GSU LEADER NAMED NURSE OF THE YEAR IN MISSISSIPPI

Natchez native Brown leads nursing at Grambling State, training students to be compassionate health care practitioners

 By YA’LISHA LASHAE’ GATEWOOD/GSU Media Bureau

Grambling State University’s Meg Brown has been named the 2017 Nurse of the Year by the Eliza Pillars Registered Nurses of Mississippi. Meg Brown Nursing Education

Eliza Farish Pillars was the first African American woman to work for the Mississippi department of health in 1926. The nursing organization is noted for health care efforts and helping nurses in Mississippi.

“Dr. Meg Brown is a born leader who promotes excellence at all levels.  We are elated that others have recognized what Grambling State University has known for some time now.  Dr. Meg Brown is an eminent scholar practitioner who continues to makes a unique and substantial impact on society,” says Ellen Smiley, provost and vice president for academic affairs at Grambling State University.

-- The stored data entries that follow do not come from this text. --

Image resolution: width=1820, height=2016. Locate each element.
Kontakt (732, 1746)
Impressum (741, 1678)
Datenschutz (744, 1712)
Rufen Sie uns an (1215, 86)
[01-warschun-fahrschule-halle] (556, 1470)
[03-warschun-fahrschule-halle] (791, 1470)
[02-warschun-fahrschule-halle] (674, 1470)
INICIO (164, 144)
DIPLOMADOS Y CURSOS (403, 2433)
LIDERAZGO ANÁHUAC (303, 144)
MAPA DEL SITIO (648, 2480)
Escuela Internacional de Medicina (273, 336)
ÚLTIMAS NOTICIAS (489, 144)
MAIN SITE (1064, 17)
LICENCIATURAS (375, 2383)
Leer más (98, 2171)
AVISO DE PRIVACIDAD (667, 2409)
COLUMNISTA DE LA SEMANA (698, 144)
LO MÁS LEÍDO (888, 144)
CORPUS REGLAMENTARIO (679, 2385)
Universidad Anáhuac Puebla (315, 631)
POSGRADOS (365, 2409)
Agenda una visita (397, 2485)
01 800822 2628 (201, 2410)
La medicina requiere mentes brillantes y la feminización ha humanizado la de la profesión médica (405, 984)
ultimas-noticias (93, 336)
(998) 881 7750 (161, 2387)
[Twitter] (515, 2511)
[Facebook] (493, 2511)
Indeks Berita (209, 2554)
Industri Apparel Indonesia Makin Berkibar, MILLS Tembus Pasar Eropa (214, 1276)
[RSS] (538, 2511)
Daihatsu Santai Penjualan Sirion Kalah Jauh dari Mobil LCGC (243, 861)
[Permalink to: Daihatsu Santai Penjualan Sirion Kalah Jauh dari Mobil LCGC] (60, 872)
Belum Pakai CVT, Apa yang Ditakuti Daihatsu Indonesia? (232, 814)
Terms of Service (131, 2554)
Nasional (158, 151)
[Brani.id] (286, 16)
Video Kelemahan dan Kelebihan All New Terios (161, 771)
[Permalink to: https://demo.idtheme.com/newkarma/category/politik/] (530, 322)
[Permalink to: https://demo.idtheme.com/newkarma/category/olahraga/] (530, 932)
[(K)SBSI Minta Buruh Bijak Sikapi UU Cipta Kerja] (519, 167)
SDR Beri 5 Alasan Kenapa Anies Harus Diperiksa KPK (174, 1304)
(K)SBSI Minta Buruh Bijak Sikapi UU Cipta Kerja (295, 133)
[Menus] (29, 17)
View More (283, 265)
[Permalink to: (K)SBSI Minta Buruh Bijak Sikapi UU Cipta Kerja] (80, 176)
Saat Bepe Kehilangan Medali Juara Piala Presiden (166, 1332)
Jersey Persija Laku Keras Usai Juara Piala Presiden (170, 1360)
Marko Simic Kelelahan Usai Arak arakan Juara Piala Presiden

Brown is a native of Natchez, Mississippi. She obtained an undergraduate degree in nursing from Alcorn State University, a nursing master’s from Northwestern State University in Louisiana and a Doctorate of Philosophy nursing degree from Southern University and A&M College in Baton Rouge, Louisiana. She has over 35 years of practice as a registered nurse, including 15 years in academia. She has served in several administrative positions in clinical practice and at universities. Brown maintains certification as a board-certified adult health clinical nurse specialist. She is associate dean and an associate professor of nursing at Grambling State.

Before becoming a nurse, Brown had plans to be a veterinarian but she couldn’t deal with reptiles. She decided to live her dream as an interior decorator, but an uncle convinced her to become a nurse, assuring her it was her calling. “The decision to become a nurse has been fulfilling and provided me with several career opportunities,” says Brown.

She said becoming a great nurse takes skill and dedication. “The consistent usage of caring behaviors — comforting, nonjudgmental, listening, supportive and being unhurried — along with strong clinical reasoning skills” make the difference, says Brown.

Brown, who has been leading GSU’s efforts to start a new undergraduate nursing program at the school, says what she would like future nursing students to be receptive to learning and instruction while having “a commitment to doing what is required, and have compassion.”